In the entries that follow, how many lines contain the word "agent"? Answer with the number only.

Exercise input:
============

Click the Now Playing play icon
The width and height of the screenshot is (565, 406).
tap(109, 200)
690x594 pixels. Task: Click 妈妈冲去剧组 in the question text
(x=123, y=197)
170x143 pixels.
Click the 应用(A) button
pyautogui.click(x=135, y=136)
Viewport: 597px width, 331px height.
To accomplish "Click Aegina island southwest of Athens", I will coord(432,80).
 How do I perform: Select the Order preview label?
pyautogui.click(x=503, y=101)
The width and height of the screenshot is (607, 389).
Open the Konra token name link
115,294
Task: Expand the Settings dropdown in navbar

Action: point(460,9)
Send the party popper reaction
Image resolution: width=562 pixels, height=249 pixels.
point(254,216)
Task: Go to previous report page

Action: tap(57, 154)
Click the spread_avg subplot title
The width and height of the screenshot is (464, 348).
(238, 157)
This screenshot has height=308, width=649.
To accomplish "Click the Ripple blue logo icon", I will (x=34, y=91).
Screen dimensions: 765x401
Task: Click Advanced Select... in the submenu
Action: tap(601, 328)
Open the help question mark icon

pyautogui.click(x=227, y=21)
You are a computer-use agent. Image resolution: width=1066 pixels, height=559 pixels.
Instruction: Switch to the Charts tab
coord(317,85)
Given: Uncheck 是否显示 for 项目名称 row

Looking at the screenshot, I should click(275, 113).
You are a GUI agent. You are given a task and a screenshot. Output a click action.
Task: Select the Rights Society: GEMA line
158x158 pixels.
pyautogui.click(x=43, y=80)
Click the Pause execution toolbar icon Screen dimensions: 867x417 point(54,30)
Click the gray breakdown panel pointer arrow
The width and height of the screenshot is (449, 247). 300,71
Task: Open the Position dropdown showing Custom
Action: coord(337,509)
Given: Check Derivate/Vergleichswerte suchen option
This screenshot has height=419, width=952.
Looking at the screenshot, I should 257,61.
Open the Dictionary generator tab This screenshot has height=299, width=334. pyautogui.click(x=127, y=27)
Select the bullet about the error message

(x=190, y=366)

============

Answer for this exercise:
2